Former Care Minister has bid to legalise cannabis blocked by MPs
A move to legalise cannabis by Liberal Democrat MP Norman Lamb has been blocked by MPs.
Mr Lamb (North Norfolk) brought a 10 Minute Rule Bill on the issue because he said current laws are “cruel and inhuman” and “hand billions of pounds every year to organised crime”.
But his Cannabis (Legalisation and Regulation) Bill failed to pass the first stage and was blocked by a majority of 14 Conservative MPs.
Mr Lamb (pictured) outlined the current “postcode lottery” of policing and highlighted the “dreadful hypocrisy” of alcohol being legal, taxed and widely enjoyed by MPs in Westminster.
He said: “Isn’t there a dreadful hypocrisy that we allow our drug of choice whilst criminalising people who use another, less dangerous drug – many for the relief of pain.
“My Bill offers a more rational alternative to this mess, with strict regulation of the growing sale and marketing of cannabis – we can at last start to protect children and teenagers.
“We can start to take some of the violence and intimidation off our streets and restore order in our poorest communities, and we can free up police time to focus on serious crime.
“This is rational, evidence-based policy-making – it’s time for this country to act on the evidence and protect children and young people from harm.”

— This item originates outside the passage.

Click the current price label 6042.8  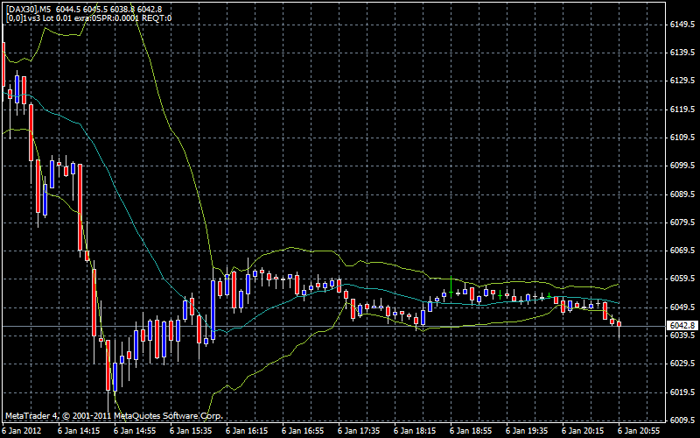[682, 326]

He added patients needing access to medicinal cannabis were still being routinely denied the drug by GPs, who were willing to prescribe more dangerous and addictive painkillers such as Fentanyl.

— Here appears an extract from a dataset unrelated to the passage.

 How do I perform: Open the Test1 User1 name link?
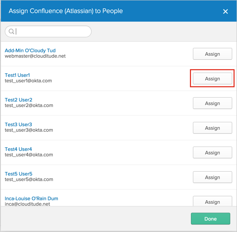click(17, 75)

But Mr Lamb’s Ten Minute Rule Bill was contested by Conservative MP Steve Double (St Austell and Newquay), an evangelical Christian, who said he wanted to continue the “war on drugs” and labelled cannabis “dangerous” and “a gateway drug”.
Mr Double said: “We are clearly in the midst of a war on drugs, but I would say we do not win the war by raising the white flag and giving up and surrendering – no war has ever been won by surrendering.

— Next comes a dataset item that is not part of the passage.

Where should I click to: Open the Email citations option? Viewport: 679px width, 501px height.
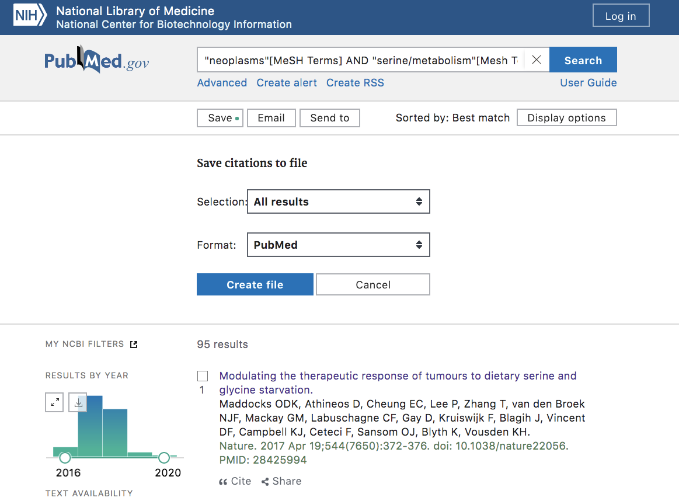271,118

“I believe legalising would send the wrong message to our young people that cannabis is okay to use.
“I think we all understand that for many people cannabis is a gateway drug to more serious and more damaging drugs and therefore it would be absolutely wrong to send the message that somehow cannabis is okay because where it would lead for many, many people.”
“We need to do better for our young people, but giving up the war on cannabis is not the way to achieve that.”
The Bill was blocked by 66 no votes to 52 ayes.